Imagine a world without technology. What do you think might happen? A global search engine vanishing. Communication systems shut down. Transportation stagnating as communities become isolated. Access to food, water, friends, and information: all restricted and unobtainable. It is quite hard to conceptualize, as our generation relies heavily on technology for much in our everyday lives. But in dystopian societies, people live this challenge constantly. The fearful majority usually have no access to what we would refer to as modern innovations. Contrasting this is the powerful few who hold advanced technology easily in the palm of their hand. This difference in technological prowess is a defining aspect of what makes a society a dystopia. In my conference presentation, The Tyranny of Technology, I will explain how this disparity is evident through acclaimed YA dystopian novels like The Hunger Games and Red Queen.
Dystopian societies are notoriously protective about the media. The ways in which the elite communicate among each other and with the public is a careful process.

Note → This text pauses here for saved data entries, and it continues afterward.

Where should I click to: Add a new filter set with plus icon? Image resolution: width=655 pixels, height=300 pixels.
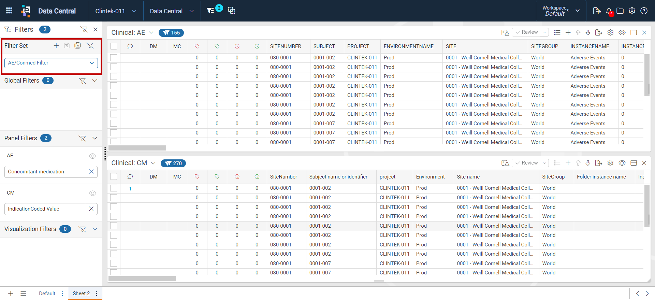click(x=56, y=45)
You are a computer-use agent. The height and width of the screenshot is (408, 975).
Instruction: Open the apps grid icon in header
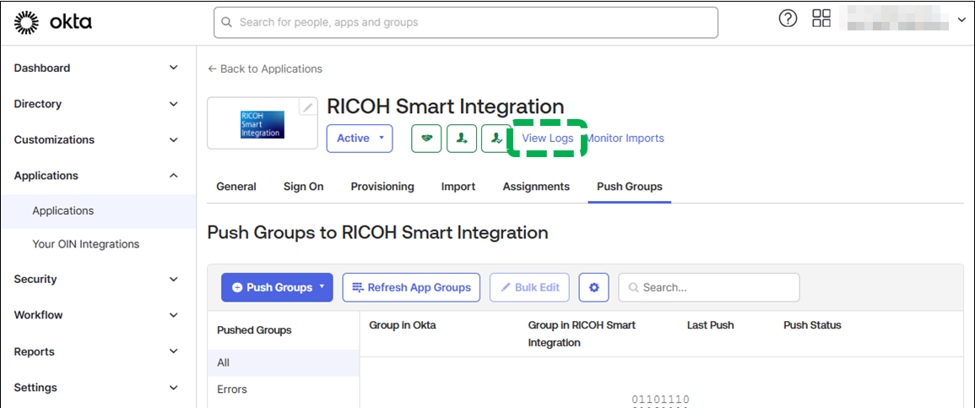(x=821, y=19)
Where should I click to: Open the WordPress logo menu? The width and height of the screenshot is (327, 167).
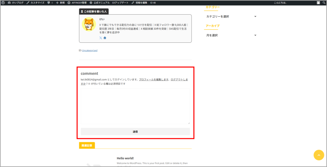click(3, 3)
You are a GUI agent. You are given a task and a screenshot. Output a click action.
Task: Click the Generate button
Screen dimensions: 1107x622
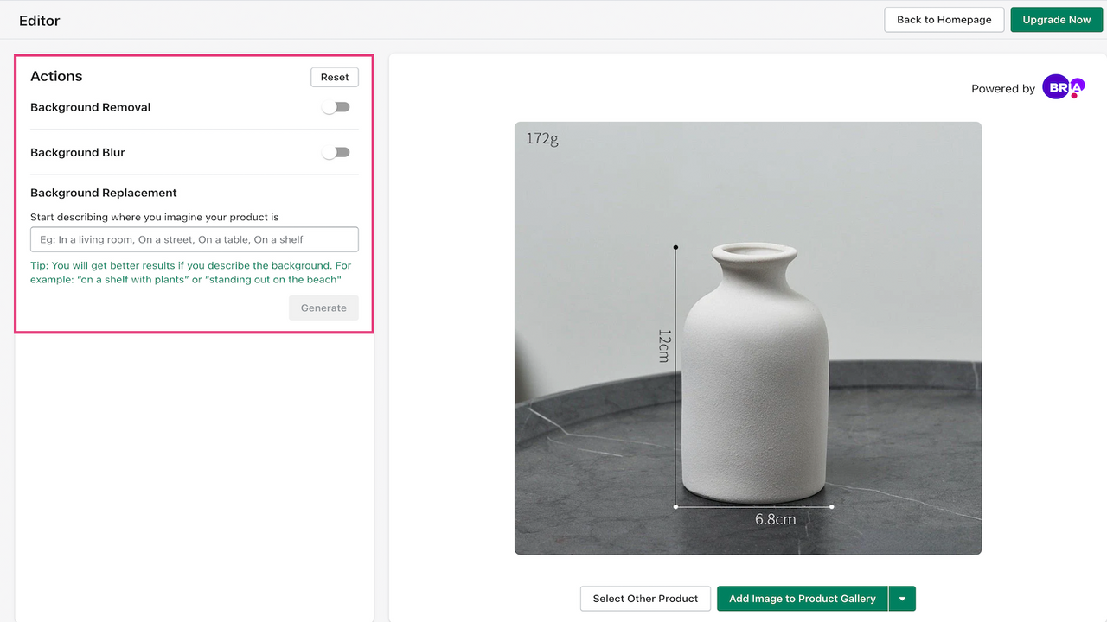323,308

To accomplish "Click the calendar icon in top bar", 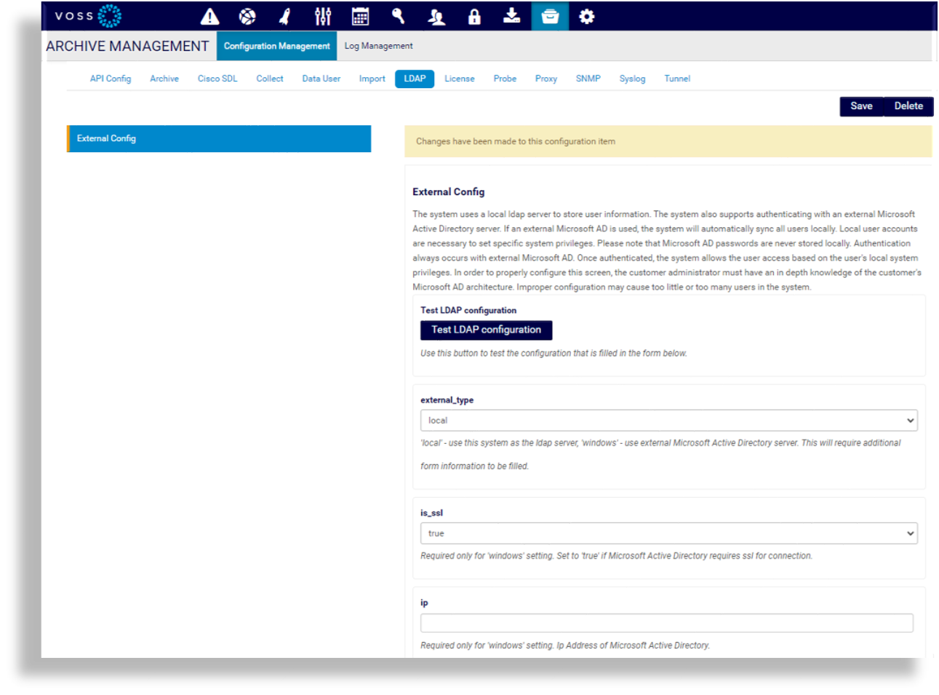I will click(360, 16).
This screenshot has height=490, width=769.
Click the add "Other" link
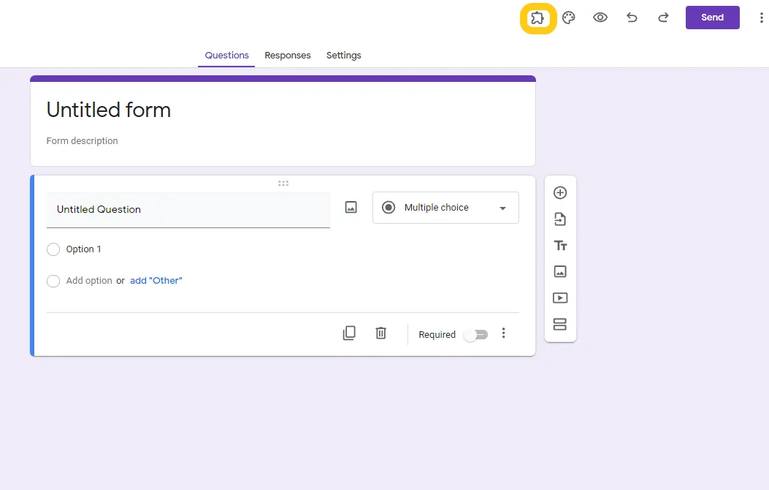156,281
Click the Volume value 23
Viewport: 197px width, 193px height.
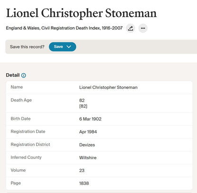[82, 171]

The message they send out always has an undercurrent of strength and brutality while emphasizing peace and prosperity on the surface. But it is also broadcast in public avenues in a complex technological way. The Hunger Games gathers many people in rundown streets to watch a game of horror on a big, high definition screen or on advanced projectors. Meanwhile, there is only one citizen in the entire district who even has access to a phone. Similarly, the inhabitants in Red Queen have barely working generators that fail to keep the lights on half of the time while the elite rulers have all manners of communication to spread their tyranny over the land. This allows them to broadcast propaganda and gather information at a much faster rate than any sort of rebellion. In turn, this vicious cycle allows the government to amass a large amount of power and influence.
The big turn that allows the resistance to start winning battles begins when the playing field of technology is leveled. Other sectors that this may occur in can include militarization, transportation, and engineering. Popular YA dystopian novels introduce a new factor in one of these areas to compensate for the offset in influence. When District 13 comes into play, Katniss now has the weapons and resources at her disposal to launch propaganda campaigns and begin her attack on the Capitol. When Mare obtains her lightning ability, she, a commoner turned royal, is then able to promote a strong symbol of freedom and power back at the government. It is important to recognize the power technology can bring to the table, whether in our world or in books. For if a gap starts to form between us and the government, who knows what kind of imaginary technological dystopia might eventually become a reality.